=== Excerpt provided ===

While many writers will be surrendering their soapboxes to reflection and summation — perhaps as the basis for trying to predict where it seems we’re headed — I’d like to offer a different sort of historically-minded meditation: a brief you are here assessment informed by two somewhat interconnected statements that recently caught my attention.

Here’s my point of departure: both statements speak to the interdependent relationship between history, journalism, and something we’ll broadly refer to as “satire” — wherein a crisis-like event in one (let’s say “field”) can have a cascading impact on the others and society more generally.

To be clear, my aim here isn’t to pronounce a specific ailment or even outline a remedy, but to locate the present interplay of all three (history, journalism, and satire) for further discussion and a broader point I’ll get to shortly.

STATEMENT ONE: STEWART ON MADDOW

MSNBC’s Rachel Maddow (of the Rachel Maddow Show) aired parts of a fifty-minute interview with the Daily Show’s Jon Stewart during her Thursday 11 November 2010 show. Maddow’s staff uploaded the full interview the day after and it became something of a minor Internet attraction, spilling over into the following week.

The interview followed Stewart’s “Rally to Restore Sanity and / or Fear” that he co-hosted with Stephen Colbert at the National Mall in Washington, DC on 30 October 2010. Of course, this was a satirical (or not-so satirical) reduction of Fox News host Glenn Beck’s own “Restoring Honor rally” in Washington, DC from 28 August 2010 — which presented itself as something of a “response” [insert your viewpoint here] to Martin Luther King Jr.’s 28 August 1963 march on Washington which is best-known for his “I Have a Dream” speech.

=== Records shown ===

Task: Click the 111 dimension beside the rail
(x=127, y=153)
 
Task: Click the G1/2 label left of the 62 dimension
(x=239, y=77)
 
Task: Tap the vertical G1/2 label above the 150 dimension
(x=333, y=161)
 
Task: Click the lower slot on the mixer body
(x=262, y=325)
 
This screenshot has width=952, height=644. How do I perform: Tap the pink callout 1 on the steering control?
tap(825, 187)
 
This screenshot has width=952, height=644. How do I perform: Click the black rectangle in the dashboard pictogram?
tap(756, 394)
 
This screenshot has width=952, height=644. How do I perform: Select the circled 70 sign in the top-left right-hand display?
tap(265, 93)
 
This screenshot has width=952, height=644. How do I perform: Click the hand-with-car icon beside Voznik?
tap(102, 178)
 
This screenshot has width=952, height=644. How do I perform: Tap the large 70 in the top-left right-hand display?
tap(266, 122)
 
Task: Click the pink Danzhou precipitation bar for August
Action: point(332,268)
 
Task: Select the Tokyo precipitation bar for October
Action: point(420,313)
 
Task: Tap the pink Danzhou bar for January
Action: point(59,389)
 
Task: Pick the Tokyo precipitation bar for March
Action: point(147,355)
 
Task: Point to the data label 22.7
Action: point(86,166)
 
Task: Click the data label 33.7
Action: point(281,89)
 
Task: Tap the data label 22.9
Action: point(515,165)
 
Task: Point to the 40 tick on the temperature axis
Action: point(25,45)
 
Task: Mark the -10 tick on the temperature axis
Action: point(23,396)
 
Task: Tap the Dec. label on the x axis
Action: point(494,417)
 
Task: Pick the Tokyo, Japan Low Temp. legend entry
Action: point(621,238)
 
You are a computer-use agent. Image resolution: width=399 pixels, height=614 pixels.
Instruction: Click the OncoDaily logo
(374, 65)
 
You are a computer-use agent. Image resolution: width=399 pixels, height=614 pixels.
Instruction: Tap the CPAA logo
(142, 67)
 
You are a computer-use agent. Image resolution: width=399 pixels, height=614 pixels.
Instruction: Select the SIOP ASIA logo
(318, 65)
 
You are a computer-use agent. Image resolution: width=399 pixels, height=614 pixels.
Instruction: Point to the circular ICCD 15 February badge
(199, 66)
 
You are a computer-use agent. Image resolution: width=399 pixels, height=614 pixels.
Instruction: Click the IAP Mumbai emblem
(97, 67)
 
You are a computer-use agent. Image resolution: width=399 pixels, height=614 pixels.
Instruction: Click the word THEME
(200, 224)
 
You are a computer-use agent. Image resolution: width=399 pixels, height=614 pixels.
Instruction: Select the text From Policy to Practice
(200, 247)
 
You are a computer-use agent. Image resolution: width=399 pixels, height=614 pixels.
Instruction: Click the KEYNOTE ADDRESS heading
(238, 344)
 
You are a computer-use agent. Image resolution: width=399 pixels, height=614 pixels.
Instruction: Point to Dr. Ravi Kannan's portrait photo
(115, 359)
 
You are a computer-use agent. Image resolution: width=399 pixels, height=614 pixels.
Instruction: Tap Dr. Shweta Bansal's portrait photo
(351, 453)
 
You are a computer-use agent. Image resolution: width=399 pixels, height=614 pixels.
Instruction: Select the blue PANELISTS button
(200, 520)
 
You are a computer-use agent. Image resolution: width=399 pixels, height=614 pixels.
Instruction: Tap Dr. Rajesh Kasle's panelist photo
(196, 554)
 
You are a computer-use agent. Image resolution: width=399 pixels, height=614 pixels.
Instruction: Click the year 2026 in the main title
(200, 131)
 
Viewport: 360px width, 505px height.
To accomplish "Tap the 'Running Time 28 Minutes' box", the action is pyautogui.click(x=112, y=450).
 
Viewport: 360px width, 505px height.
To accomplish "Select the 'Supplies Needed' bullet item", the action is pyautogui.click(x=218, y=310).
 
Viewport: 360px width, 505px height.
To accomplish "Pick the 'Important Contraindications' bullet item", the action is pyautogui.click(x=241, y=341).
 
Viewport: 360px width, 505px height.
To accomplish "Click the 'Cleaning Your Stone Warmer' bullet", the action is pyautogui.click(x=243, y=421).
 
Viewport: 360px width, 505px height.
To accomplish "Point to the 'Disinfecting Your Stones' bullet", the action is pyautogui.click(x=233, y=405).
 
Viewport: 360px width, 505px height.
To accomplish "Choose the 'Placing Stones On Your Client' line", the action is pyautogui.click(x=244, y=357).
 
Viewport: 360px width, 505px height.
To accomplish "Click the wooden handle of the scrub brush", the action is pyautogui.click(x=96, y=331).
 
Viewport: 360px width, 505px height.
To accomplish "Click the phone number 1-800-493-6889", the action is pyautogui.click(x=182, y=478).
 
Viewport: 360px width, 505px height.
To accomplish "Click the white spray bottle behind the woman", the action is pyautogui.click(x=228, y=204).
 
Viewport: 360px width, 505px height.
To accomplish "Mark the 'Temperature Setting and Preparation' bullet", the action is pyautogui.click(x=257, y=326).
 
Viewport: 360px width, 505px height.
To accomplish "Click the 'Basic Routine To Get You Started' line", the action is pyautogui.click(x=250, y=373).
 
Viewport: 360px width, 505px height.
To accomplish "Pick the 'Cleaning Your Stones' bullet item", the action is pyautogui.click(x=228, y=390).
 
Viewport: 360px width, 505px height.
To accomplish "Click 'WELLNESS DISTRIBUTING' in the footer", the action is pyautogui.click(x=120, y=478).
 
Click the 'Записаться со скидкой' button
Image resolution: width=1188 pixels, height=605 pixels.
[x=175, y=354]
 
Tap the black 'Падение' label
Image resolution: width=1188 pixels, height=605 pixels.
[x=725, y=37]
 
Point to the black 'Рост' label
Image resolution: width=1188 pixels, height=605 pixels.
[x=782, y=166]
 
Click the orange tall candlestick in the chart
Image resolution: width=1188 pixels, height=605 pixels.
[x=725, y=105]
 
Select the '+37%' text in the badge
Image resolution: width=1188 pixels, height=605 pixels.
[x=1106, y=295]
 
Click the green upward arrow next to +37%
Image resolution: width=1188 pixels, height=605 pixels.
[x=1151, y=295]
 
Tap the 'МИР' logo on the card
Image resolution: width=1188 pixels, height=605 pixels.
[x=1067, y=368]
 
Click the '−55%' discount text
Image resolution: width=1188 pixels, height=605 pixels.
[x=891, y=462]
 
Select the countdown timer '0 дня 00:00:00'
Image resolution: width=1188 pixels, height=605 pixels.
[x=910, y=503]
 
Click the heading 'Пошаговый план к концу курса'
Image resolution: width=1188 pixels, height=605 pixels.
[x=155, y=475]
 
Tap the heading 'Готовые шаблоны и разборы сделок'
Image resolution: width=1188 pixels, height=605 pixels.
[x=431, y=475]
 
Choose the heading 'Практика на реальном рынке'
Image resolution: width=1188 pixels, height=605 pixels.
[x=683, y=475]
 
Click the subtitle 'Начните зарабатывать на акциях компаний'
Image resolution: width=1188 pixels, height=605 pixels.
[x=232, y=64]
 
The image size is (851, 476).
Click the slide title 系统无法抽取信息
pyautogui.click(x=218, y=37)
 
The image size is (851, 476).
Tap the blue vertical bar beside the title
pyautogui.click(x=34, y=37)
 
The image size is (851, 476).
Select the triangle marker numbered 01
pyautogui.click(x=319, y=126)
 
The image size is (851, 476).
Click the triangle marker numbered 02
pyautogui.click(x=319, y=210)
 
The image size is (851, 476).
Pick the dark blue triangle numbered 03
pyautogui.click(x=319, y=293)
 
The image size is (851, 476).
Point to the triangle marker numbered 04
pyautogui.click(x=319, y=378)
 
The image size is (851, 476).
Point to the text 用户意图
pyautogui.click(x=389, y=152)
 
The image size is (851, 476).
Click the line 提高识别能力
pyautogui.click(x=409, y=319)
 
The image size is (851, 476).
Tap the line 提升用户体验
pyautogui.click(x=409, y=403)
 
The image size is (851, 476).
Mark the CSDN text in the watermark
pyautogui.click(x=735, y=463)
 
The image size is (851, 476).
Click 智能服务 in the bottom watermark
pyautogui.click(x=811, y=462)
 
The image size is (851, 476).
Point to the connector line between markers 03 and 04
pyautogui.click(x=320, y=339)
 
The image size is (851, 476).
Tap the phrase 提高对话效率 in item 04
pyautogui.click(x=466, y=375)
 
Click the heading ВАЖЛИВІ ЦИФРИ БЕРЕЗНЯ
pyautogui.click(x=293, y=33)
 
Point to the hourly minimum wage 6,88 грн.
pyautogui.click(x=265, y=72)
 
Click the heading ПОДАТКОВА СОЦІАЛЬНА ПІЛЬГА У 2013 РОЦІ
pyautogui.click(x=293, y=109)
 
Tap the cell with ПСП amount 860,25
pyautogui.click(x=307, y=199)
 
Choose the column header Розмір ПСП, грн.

===

Exercise requirements:
#1 In the essay on history, journalism, and satire, rewrite the part that opens with the words containing "MSNBC’s Rachel Maddow" and closes with "the following week.", replacing "interview" with "conversation".
#2 According to the essay on history, journalism, and satire, on what date did Stewart and Colbert hold their rally at the National Mall?
#3 Continue the essay on history, journalism, and satire from where it stops.

Answers below:
#1
MSNBC’s Rachel Maddow (of the Rachel Maddow Show) aired parts of a fifty-minute conversation with the Daily Show’s Jon Stewart during her Thursday 11 November 2010 show. Maddow’s staff uploaded the full conversation the day after and it became something of a minor Internet attraction, spilling over into the following week.

#2 30 October 2010

#3
Stewart’s rally concluded with what he described to Maddow as a speech that was “as far as [he] could go” in his role as a satirist. Saying, “[Satirists] can always criticize but [they] can’t actually do anything” […] “They have no responsibility.”

Maddow responded by suggesting that what she does in her capacity as a cablenews host, and what he does as someone who satirizes the news is “…not seen as being all that different.”

Stewart replied:

I have existed — I am the highlander — there has been a form of me around in — forever — a comedian, who — with political and social concepts criticizes [those in power] from a haughty, yet ultimately feckless perch throwing things. Like, that — the box that I’m in has always existed. The box that you’re talking about, I think, is new. And, so I do think if that’s moving towards me that’s okay but I really feel like I’m on pretty solid ground with the footsteps of my ancestors.”

The box that Maddow is talking about is opinion-based journalism, which, if you discount the more romantic view of journalism as pure-objectivity, isn’t really all that different from journalism. Toward the end of the interview, she summarized it thusly: “We’re getting to be more like you, you’re not getting to be more like us.”

STATEMENT TWO: FERGUSON ON ZAKARIA

Last week, CNN’s Fareed Zakaria hosted a panel on his show GPS — perhaps the only show on CNN hosted by an adult (who speaks to an audience of adults as though they were, well, adults) — regarding the latest batch of documents released by the controversial website/organization WikiLeaks that began on 28 November 2010.

The panel included Harvard historian Niall Ferguson, to whom Zakaria addressed this question: “Niall, it’s a historian’s treasure trove, though. I mean, it’s extraordinary, 250,000 of these — you — you would normally have to wait 30, 40, 50 years before you’d get to see all this.”

Ferguson replied:

Well, I’d frankly rather wait. I think it’s extremely depressing that — that this kind of thing happens because it — it renders the whole process in American diplomacy null and void.

But I agree that the content doesn’t appear particularly revelatory, and it — it told people who were more or less in the know what they more or less already knew. But I worry much more about the effect it has on future record keeping as well as future — traditional diplomacy.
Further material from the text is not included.